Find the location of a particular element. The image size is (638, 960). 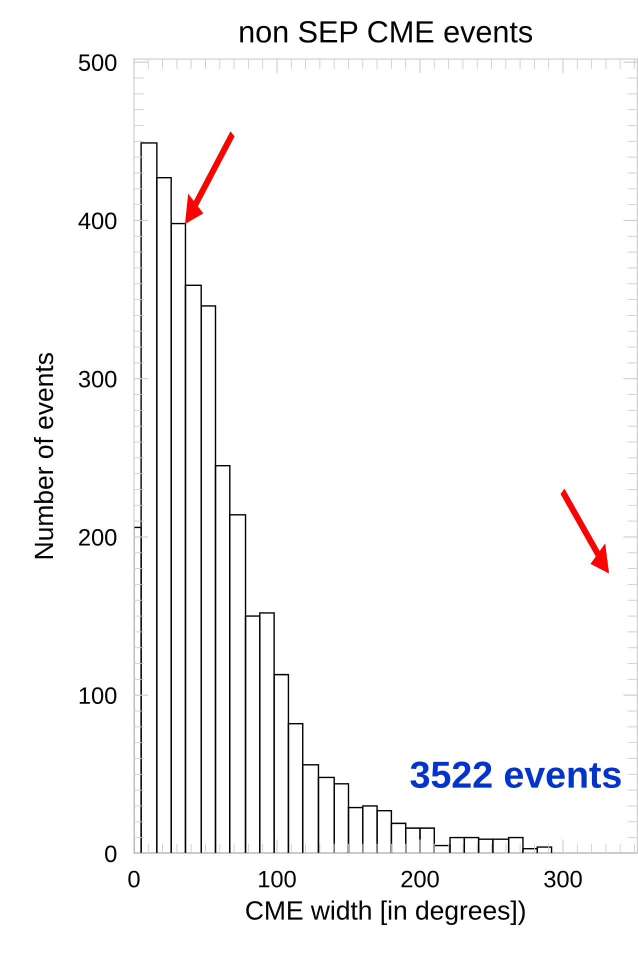

y-tick-label: 300 is located at coordinates (97, 379).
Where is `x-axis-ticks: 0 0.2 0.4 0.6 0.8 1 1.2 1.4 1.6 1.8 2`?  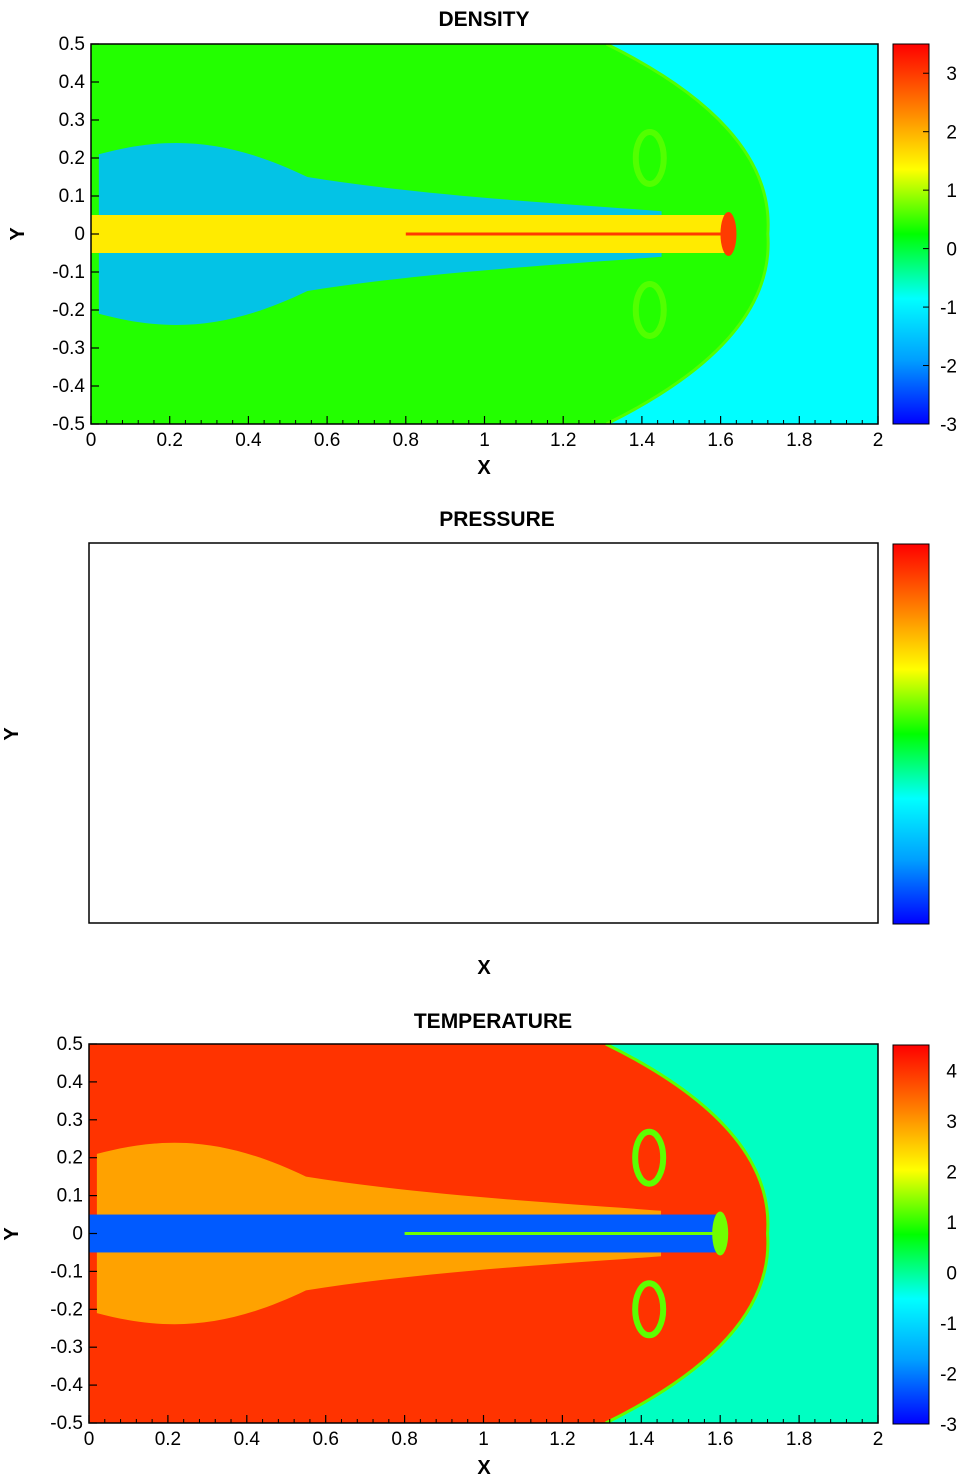
x-axis-ticks: 0 0.2 0.4 0.6 0.8 1 1.2 1.4 1.6 1.8 2 is located at coordinates (485, 434).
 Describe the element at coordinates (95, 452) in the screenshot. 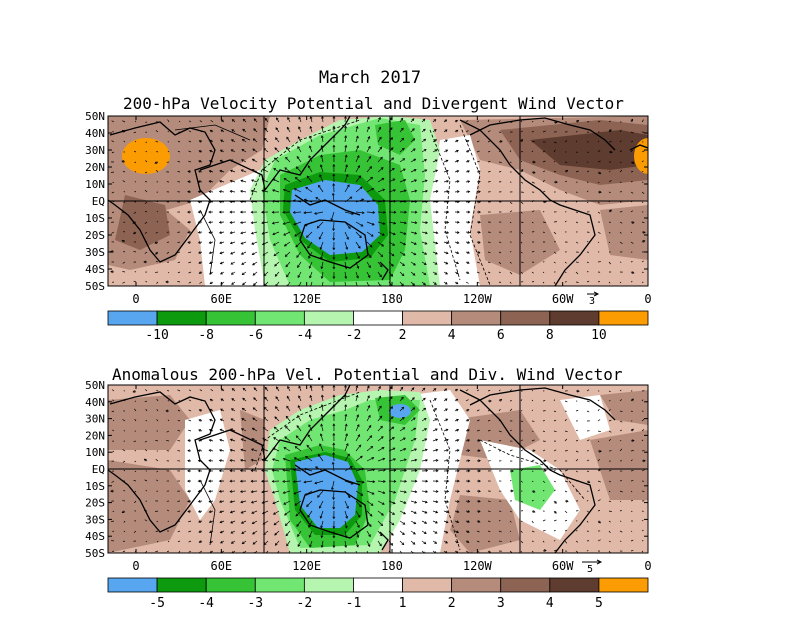

I see `lat-label: 10N` at that location.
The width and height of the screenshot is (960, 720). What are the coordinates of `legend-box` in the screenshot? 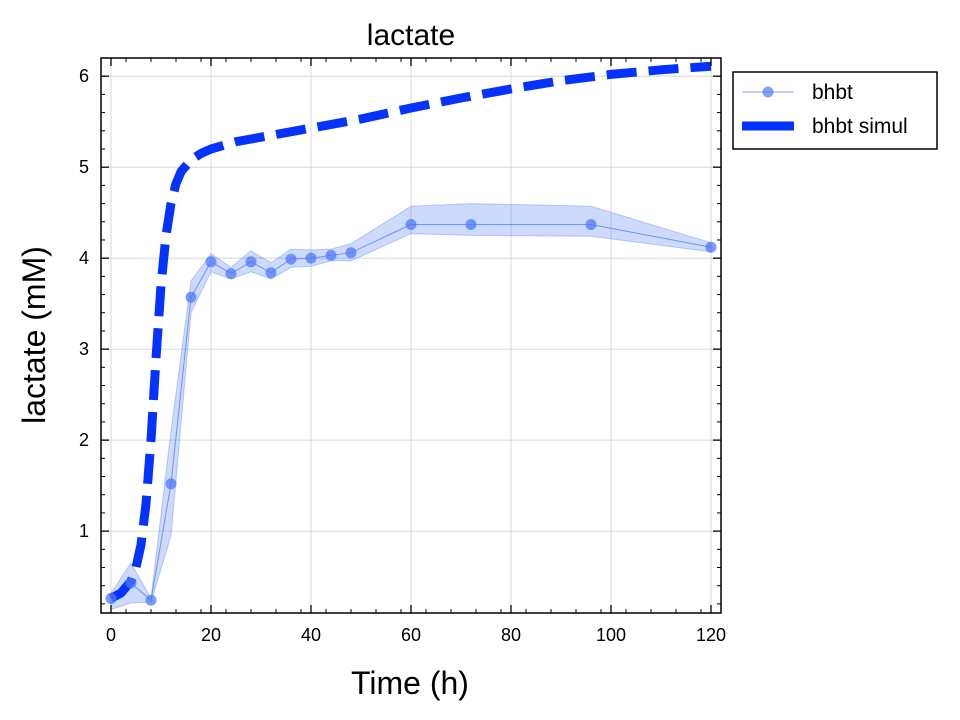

========================================

* Aim of the task *
Rewrite the records above, replacing each "screenshot" with "screen capture" and keeping everything else unchanged. Leave the pictures out.

* The completed task *
Find the location of a particular element. The image size is (638, 960). 

y-tick-label: 300 is located at coordinates (97, 379).
Where is `x-axis-ticks: 0 0.2 0.4 0.6 0.8 1 1.2 1.4 1.6 1.8 2`?  
x-axis-ticks: 0 0.2 0.4 0.6 0.8 1 1.2 1.4 1.6 1.8 2 is located at coordinates (485, 434).
 Describe the element at coordinates (95, 452) in the screen capture. 

I see `lat-label: 10N` at that location.
The width and height of the screen capture is (960, 720). What are the coordinates of `legend-box` in the screen capture? 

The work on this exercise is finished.